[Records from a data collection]
· · · · · · ·

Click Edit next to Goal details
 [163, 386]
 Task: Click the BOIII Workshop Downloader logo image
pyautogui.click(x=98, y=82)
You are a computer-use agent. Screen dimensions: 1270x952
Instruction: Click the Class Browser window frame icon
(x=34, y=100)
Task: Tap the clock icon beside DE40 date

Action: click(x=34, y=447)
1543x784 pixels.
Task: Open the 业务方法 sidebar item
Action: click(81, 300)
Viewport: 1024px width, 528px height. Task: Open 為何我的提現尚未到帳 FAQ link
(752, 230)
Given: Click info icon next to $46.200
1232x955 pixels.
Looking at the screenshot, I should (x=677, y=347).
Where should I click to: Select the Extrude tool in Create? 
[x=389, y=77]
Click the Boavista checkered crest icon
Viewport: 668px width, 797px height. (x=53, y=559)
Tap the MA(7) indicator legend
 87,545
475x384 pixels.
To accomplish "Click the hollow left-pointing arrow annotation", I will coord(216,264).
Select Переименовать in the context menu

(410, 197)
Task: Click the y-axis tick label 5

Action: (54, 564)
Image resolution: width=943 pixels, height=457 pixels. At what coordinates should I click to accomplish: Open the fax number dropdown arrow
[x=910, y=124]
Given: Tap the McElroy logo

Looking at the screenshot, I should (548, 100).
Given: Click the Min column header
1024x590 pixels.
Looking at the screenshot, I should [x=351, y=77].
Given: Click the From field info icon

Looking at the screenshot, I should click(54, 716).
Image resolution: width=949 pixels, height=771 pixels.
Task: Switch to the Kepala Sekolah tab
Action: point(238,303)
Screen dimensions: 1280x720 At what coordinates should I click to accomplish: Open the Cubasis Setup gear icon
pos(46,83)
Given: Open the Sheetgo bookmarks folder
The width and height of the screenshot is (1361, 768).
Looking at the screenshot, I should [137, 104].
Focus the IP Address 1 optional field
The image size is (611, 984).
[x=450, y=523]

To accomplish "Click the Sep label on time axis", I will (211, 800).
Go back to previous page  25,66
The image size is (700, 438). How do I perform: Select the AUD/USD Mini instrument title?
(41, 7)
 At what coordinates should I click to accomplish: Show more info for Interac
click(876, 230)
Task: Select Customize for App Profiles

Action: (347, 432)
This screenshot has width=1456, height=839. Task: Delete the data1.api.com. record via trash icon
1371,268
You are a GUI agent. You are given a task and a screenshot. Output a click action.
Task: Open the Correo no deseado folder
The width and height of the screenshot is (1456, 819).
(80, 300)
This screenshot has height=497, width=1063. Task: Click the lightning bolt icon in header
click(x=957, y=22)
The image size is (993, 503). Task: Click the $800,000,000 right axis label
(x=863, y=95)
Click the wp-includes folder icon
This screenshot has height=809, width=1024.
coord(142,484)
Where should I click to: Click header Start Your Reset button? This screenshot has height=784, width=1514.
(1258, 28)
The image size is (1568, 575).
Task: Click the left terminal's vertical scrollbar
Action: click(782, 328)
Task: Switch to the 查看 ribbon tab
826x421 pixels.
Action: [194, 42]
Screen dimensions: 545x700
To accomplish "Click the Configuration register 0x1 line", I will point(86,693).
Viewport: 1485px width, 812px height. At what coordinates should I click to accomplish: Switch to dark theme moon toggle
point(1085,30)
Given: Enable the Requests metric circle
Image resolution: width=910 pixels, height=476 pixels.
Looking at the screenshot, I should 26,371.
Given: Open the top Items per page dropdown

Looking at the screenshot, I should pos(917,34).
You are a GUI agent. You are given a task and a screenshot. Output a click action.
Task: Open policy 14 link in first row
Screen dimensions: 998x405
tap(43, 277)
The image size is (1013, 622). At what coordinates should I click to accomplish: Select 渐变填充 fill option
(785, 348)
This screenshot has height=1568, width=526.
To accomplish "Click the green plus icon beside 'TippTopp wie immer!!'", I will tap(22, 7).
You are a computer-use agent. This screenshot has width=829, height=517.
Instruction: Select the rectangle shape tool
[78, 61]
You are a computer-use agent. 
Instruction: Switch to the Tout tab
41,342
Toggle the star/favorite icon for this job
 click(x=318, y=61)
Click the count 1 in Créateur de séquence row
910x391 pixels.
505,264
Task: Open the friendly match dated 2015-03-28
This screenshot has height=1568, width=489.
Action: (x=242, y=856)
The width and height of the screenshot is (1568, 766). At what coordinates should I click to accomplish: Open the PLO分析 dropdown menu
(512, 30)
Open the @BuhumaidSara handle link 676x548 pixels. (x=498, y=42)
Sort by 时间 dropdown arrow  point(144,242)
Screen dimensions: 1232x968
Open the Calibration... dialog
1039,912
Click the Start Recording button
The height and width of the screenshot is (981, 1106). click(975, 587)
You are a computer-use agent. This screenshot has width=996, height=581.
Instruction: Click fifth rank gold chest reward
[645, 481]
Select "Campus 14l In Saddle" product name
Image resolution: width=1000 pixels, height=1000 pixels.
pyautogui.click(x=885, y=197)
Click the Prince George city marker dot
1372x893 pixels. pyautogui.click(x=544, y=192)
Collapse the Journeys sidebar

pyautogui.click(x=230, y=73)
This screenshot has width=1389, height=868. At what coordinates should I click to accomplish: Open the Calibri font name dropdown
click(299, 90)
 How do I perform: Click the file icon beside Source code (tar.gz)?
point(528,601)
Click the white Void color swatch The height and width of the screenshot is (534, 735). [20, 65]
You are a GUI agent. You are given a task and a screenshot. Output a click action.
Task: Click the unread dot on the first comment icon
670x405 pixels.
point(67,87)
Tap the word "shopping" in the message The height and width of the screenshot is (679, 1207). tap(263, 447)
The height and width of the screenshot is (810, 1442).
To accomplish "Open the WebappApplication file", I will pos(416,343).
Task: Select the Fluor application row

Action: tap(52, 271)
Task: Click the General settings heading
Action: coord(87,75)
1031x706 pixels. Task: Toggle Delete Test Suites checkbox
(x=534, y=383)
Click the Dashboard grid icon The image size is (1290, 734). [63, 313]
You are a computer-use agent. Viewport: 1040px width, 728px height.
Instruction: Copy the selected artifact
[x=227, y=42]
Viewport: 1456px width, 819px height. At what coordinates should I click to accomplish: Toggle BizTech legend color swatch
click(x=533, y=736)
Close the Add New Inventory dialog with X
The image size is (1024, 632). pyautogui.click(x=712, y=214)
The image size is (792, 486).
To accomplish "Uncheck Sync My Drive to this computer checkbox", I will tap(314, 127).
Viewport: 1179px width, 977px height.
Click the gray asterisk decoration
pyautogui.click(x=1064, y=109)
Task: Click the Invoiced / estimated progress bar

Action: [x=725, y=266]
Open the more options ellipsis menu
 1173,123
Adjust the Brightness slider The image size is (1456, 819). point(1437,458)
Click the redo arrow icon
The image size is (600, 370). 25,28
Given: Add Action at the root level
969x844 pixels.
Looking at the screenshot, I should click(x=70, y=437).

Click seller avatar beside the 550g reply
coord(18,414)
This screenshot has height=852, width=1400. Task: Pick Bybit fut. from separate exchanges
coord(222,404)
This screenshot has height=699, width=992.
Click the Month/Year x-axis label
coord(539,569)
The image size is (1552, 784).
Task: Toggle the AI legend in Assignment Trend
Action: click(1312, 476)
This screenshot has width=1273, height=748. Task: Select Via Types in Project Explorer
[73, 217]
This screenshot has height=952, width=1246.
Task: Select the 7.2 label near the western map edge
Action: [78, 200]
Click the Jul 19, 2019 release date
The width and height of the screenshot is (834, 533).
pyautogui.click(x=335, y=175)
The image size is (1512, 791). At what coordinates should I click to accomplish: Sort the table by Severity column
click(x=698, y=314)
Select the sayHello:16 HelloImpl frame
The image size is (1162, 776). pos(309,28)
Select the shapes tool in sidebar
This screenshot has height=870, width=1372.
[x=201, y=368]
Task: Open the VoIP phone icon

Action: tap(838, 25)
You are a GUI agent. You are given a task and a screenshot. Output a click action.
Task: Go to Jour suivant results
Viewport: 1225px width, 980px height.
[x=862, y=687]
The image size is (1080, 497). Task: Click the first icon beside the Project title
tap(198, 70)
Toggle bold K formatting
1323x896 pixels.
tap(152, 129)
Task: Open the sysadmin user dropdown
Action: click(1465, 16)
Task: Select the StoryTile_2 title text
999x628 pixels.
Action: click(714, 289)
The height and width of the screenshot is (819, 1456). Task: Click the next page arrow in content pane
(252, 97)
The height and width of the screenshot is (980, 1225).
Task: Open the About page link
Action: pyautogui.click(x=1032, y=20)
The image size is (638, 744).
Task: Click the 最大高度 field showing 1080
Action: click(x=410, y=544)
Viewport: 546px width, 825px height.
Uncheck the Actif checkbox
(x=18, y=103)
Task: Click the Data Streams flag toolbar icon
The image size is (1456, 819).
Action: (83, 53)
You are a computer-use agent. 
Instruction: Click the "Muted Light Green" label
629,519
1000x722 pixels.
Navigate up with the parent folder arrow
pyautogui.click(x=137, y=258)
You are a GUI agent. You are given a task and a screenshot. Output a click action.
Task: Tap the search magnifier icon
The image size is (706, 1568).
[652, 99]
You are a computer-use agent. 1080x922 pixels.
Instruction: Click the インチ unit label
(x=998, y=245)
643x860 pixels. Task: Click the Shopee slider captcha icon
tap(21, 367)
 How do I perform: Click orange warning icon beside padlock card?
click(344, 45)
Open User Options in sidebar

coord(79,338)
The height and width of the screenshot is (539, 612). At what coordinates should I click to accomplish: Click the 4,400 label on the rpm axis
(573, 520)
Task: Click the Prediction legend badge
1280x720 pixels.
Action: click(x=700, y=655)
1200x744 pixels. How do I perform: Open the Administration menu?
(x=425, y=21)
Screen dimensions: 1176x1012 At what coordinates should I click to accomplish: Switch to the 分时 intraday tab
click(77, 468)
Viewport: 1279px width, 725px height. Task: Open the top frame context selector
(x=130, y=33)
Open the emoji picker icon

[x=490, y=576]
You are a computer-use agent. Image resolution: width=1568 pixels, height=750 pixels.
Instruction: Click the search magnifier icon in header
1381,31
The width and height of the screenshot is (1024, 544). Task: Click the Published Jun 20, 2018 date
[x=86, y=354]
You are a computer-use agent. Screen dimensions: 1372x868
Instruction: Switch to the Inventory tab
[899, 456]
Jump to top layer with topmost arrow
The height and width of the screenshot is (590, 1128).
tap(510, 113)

· · · · · · ·

Copy out the records word for word, starting with their first line and ending after the line that contains "Action: point(238,303)".

Click Edit next to Goal details
 [163, 386]
 Task: Click the BOIII Workshop Downloader logo image
pyautogui.click(x=98, y=82)
You are a computer-use agent. Screen dimensions: 1270x952
Instruction: Click the Class Browser window frame icon
(x=34, y=100)
Task: Tap the clock icon beside DE40 date

Action: click(x=34, y=447)
1543x784 pixels.
Task: Open the 业务方法 sidebar item
Action: click(81, 300)
Viewport: 1024px width, 528px height. Task: Open 為何我的提現尚未到帳 FAQ link
(752, 230)
Given: Click info icon next to $46.200
1232x955 pixels.
Looking at the screenshot, I should (x=677, y=347).
Where should I click to: Select the Extrude tool in Create? 
[x=389, y=77]
Click the Boavista checkered crest icon
Viewport: 668px width, 797px height. (x=53, y=559)
Tap the MA(7) indicator legend
 87,545
475x384 pixels.
To accomplish "Click the hollow left-pointing arrow annotation", I will coord(216,264).
Select Переименовать in the context menu

(410, 197)
Task: Click the y-axis tick label 5

Action: (54, 564)
Image resolution: width=943 pixels, height=457 pixels. At what coordinates should I click to accomplish: Open the fax number dropdown arrow
[x=910, y=124]
Given: Tap the McElroy logo

Looking at the screenshot, I should (548, 100).
Given: Click the Min column header
1024x590 pixels.
Looking at the screenshot, I should [x=351, y=77].
Given: Click the From field info icon

Looking at the screenshot, I should click(54, 716).
Image resolution: width=949 pixels, height=771 pixels.
Task: Switch to the Kepala Sekolah tab
Action: point(238,303)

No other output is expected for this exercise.